リビングで見守っていた僕たちの呼吸も止まった。画面の中の島袋選手の拳が、ピクリと震える。
「……え? 家出……? 妻が?」
「えっ? あ、いや、失礼。……すでに共有されている情報かと……」
父さんの顔から、サァッと血の気が引いていくのがわかった。島袋選手は、合宿中だから連絡が取れないだけだと信じ込んでいたのだ。
父さんは、知っていた。誰よりも「妻がいない家庭」の崩壊を知っていたからこそ、その情報に過敏になり、無意識に言葉が零れてしまったのだ。
その後の試合は、悲惨なものだった。
「鋼鉄の拳」は見る影もなく、島袋選手は一ラウンド、妻の不在という現実の重みに押し潰されるようにマットに沈んだ。
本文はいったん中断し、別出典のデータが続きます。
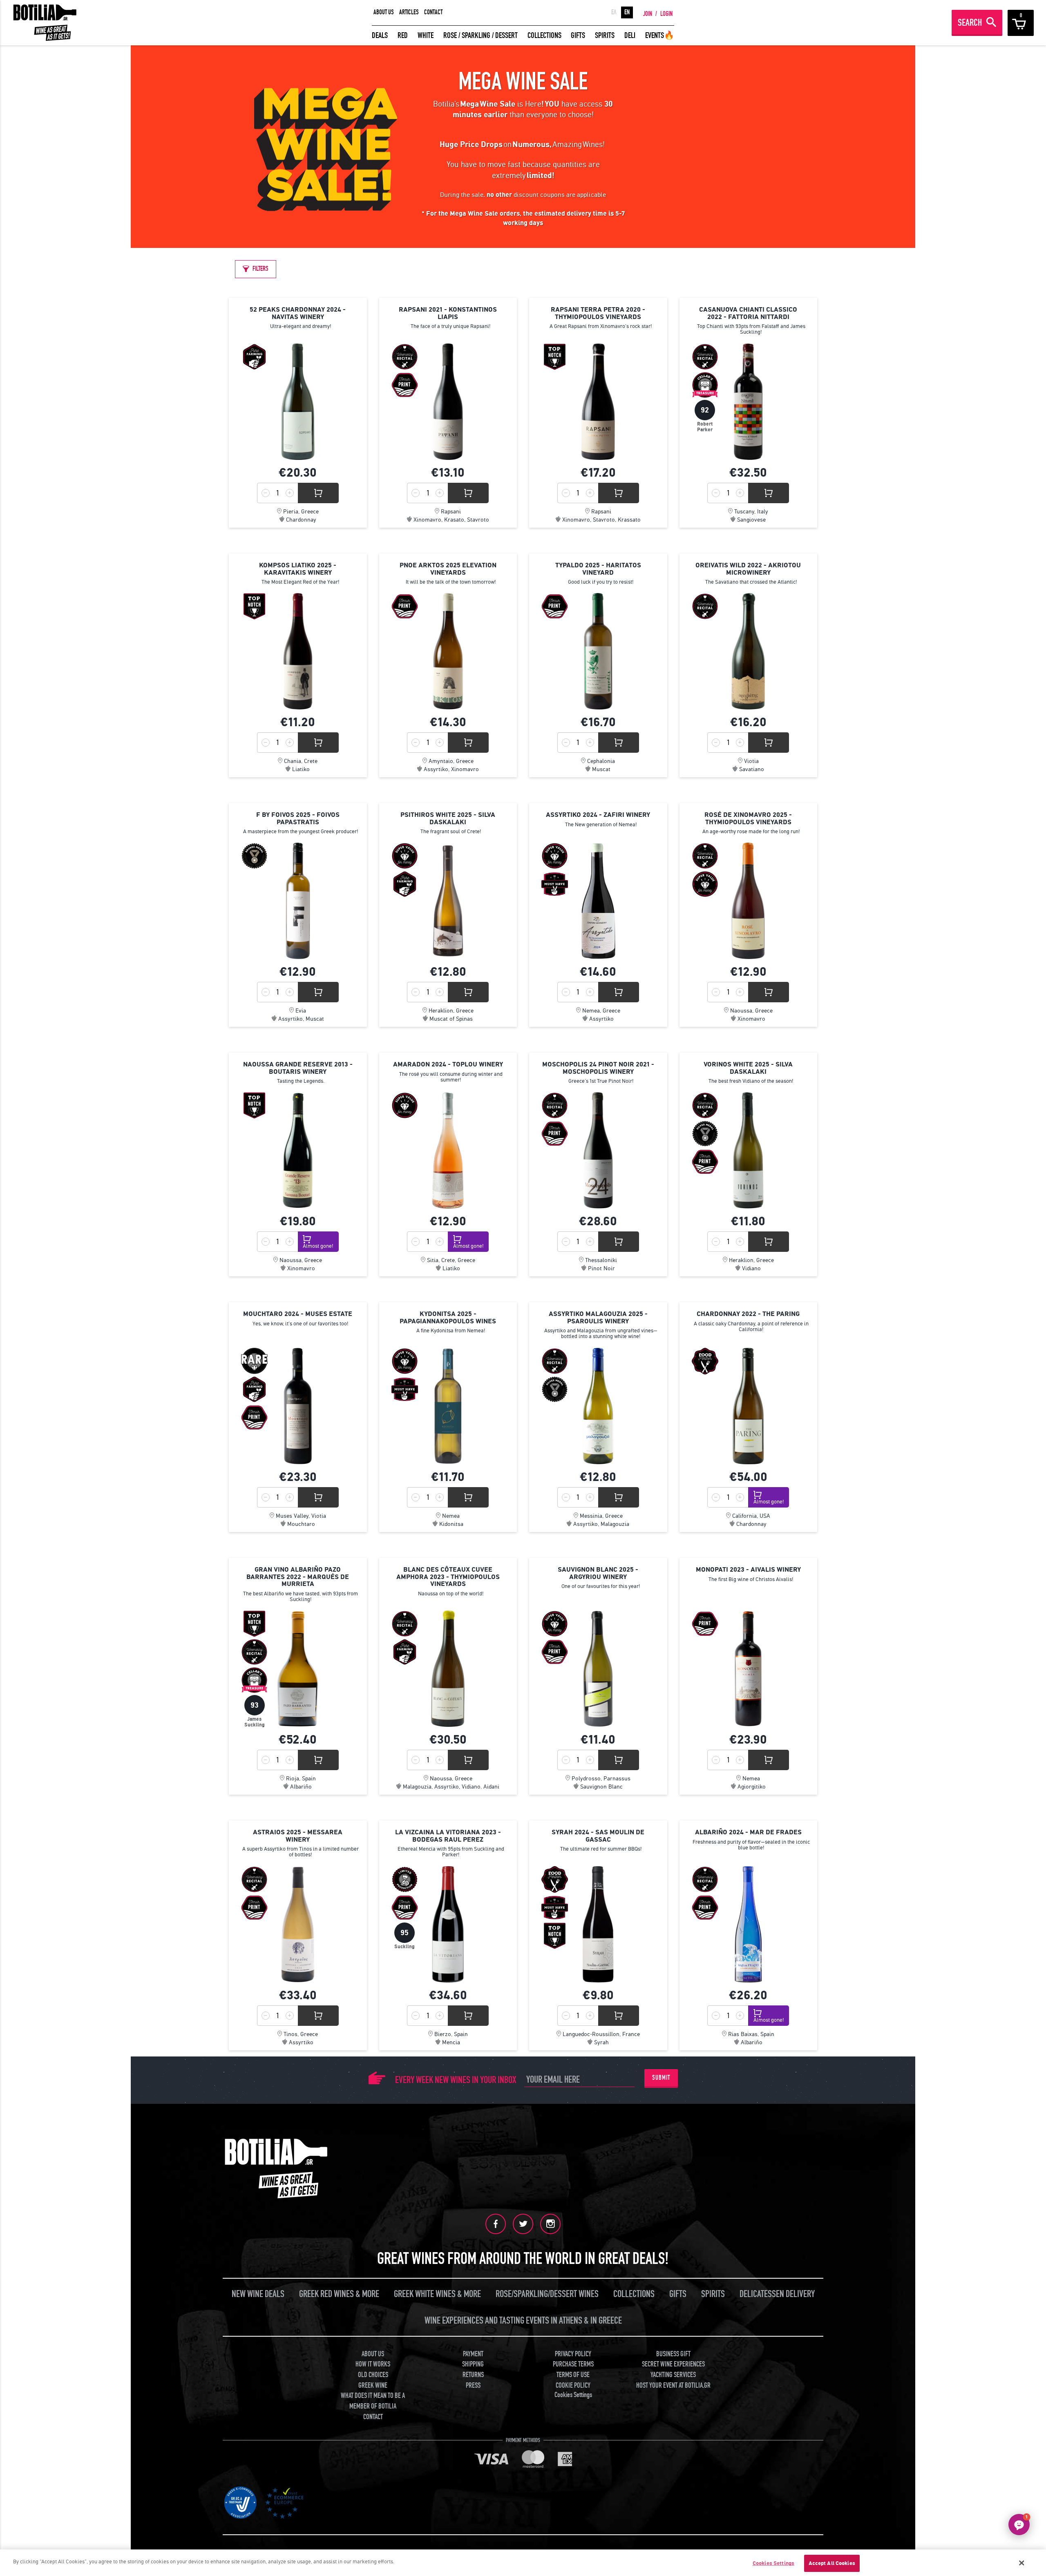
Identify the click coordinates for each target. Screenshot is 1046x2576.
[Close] (1021, 2563)
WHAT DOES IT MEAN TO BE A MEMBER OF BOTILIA (373, 2401)
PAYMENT (473, 2354)
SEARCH (970, 22)
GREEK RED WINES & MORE (339, 2293)
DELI (629, 35)
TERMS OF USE (573, 2375)
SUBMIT (661, 2077)
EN (627, 12)
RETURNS (473, 2375)
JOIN (647, 14)
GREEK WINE (372, 2385)
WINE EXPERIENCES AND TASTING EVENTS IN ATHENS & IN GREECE (523, 2320)
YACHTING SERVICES (673, 2375)
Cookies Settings (773, 2563)
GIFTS (578, 35)
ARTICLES (409, 12)
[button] (1019, 2524)
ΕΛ (614, 12)
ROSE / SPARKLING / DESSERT (480, 35)
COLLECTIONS (544, 35)
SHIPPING (473, 2364)
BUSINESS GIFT (673, 2354)
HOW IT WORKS (372, 2364)
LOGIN (666, 14)
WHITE (426, 35)
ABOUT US (383, 12)
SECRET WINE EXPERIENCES (673, 2364)
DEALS (380, 35)
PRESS (473, 2385)
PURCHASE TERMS (573, 2364)
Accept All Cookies (832, 2563)
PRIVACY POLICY (573, 2354)
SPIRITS (605, 35)
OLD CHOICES (373, 2375)
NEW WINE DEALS (258, 2293)
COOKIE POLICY (573, 2385)
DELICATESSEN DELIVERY (777, 2293)
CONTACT (433, 12)
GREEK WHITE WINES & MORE (437, 2293)
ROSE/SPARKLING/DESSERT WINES (547, 2293)
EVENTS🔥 (659, 35)
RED (403, 35)
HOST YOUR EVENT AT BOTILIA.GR (673, 2385)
世紀の一戦は、父さんの一言による「虐殺」へと変貌したのだ。
深夜。玄関のドアが、重い音を立てて開いた。
「……ただいま」
入ってきた父さんは、スーツを泥のように引きずっていた。あれほど完璧だった髪型は崩れ、自慢の滑舌は見る影もなく、喉の奥でヒューヒューと乾いた音が鳴っている。
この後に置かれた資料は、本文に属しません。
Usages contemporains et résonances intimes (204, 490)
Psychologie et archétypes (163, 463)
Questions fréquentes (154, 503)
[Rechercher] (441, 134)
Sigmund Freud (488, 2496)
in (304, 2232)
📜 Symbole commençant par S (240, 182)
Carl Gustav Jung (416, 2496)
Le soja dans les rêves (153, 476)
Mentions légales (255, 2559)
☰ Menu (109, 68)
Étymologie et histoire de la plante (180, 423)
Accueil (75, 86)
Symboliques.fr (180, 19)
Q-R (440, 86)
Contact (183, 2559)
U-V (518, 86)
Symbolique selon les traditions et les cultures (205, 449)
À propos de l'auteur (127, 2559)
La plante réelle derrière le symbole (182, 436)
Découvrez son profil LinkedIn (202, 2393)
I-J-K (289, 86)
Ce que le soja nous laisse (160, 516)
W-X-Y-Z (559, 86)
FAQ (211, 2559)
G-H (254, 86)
「パパ、おかえり……。あの、テレビ、観てたよ。その……」
小穂姉ちゃんが声をかけるが、言葉が続かない。
「……僕は、終わりだ。言葉で、人を殺してしまった」
父さんはリビングの床に崩れ落ち、膝を抱えて丸くなった。
「アニキ、立てよ」
譲叔父さんが、ギターも持たずに父の前に立った。
「俺が島袋さんの家に乗り込んで、詫びのバラードを歌ってきてやる。奥さんをステージに連れ戻す。それが、俺なりの、レクイエムだ」
「航。……島袋選手の精神的ダメージを回復させるための『再教育プログラム』を私が作成した。まずは彼に、失われた日常を取り戻させるための授業が必要だ」
佐藤先生も、百科事典を閉じてそう告げた。
二人とも、バカだ。バカだけど、彼らは必死だった。父さんがこのまま「沈黙」の中に消えてしまうのを、何より恐れていた。
そこへ、真菜姉ちゃんが一杯のココアを置いた。
湯気からは、あの懐かしい、母さんが作っていた「砂糖を入れすぎた」甘い匂いがした。
「パパ。あんたは最低なミスをしたわよ。世界中の笑いものよ」
真菜姉ちゃんが、父の震える背中を見つめたまま言った。
「でもね。家出された選手の気持ちが一番わかるのは、あんたでしょ。……島袋さんには、明日、私たちも一緒に謝りに行く。小穂が撮った、パパが掃除機と格闘して転んだ動画を持って。……家族がいないってことが、どれだけ情けなくて、でも、どれだけ必死に生きてるかってこと、見せに行くのよ」
父さんは、ココアのカップを握りしめたまま、声を殺して泣き始めた。
プロのキャスターではなく、ただの、情けない、失敗した父親として。
僕は、その様子をタブレットに記録した。
『我が家のQOL、本日、歴史的暴落。しかし、家族という名のセーフティネットは、ヘビー級のパンチよりもしぶとい。……島袋さん、いつか、僕のパパと、本物のココアを飲んでください』
翌朝、水前寺家には、いつも通りやかましい騒音が響いた。
父さんは、掠れた声で、それでも一文字ずつ丁寧に「おはよう」と繰り返していた。